Imaginemos al mundo como una "gran casa" donde las fuerzas de la naturaleza son consideradas como deidades y antepasados; donde los hombres, originarios del mar, aprendieron a caminar por el desierto bajo una noche sombría y perpetua; y donde los dioses formaron el primer grupo de jicareros para alumbrar el camino de los humanos hacia el Cerro del Amanecer –aquel sitio donde sale el sol–. Este es retrato de la cosmogonía wixarika, la cual define la eterna peregrinación de los hikuritamete –peyoteros-jicareros–, los marakames y los kawiteros hacia Wirikuta.
De acuerdo con la creencia de los huicholes, durante el transcurso de la primera peregrinación algunos miembros de la comunidad kiekari –que significa "toda la comunidad" o "todo el mundo" en la lengua huichol–, se quedaron en el camino convirtiéndose en elementos de la naturaleza; tales como piedras, cerros, peñas, manantiales, lagos o animales.

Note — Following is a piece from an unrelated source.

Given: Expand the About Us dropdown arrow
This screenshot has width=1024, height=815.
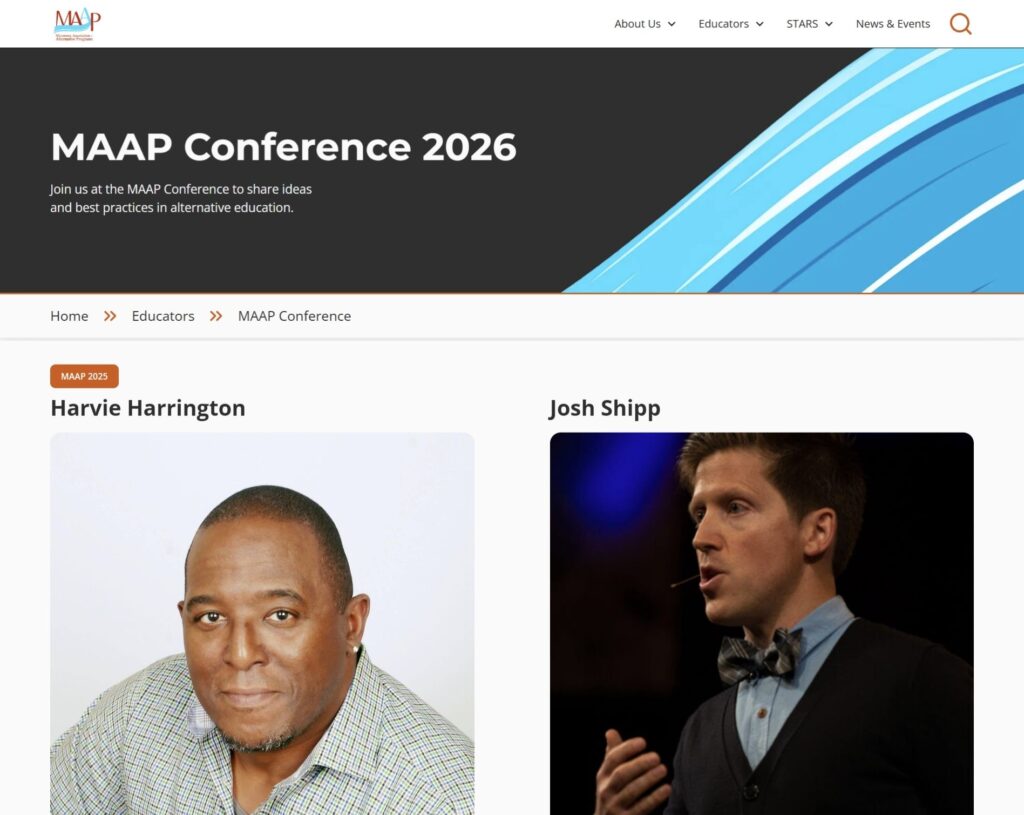Looking at the screenshot, I should (x=671, y=24).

Otros, los que alcanzaron a llegar a su destino, forjaron al grupo étnico huichol que ha sido reconocido social y culturalmente por el mundo entero. Desde entonces los antepasados se convirtieron en mitad hombres y mitad dioses, transformándose en elementos que sus descendientes necesitarían para sobrevivir: agua, sol, venados –entre otros animales de cacería–, maíz y plantas ritualísticas como el tabaco y el peyote. Es decir que, para los huicholes, estos elementos de la naturaleza son en realidad personas que necesitan, al igual que cualquier humano, de respeto y cuidado.
Ahora los huicholes realizan anualmente esta peregrinación hacia el desierto de Wirikuta, en el oriente (San Luis Potosí), para recolectar a sus antepasados –peyote, venado y agua de los manantiales de este lugar–. Asisten únicamente los marakames y hikuritamete.
Los primeros son los responsables del bienestar de la comunidad, como una especie de guía de los peyoteros que tienen la capacidad suficiente –de soportar hambre, frío, sed y pasar días sin dormir– para no sólo conducir a los demás a su encuentro con el peyote, también para proteger la integridad espiritual de los demás. Mientras que los segundos, los jicareros, peyoteros o hikuritamete, son hombres y mujeres con la misión de cuidar una jícara y una flecha que simbolizan a una deidad determinada del panteón huichol. Para realizar esta peregrinación, ellos deben purificarse sometiéndose a prácticas de austeridad y purificación: ayuno, abstención de sueño y sexo así como confesiones.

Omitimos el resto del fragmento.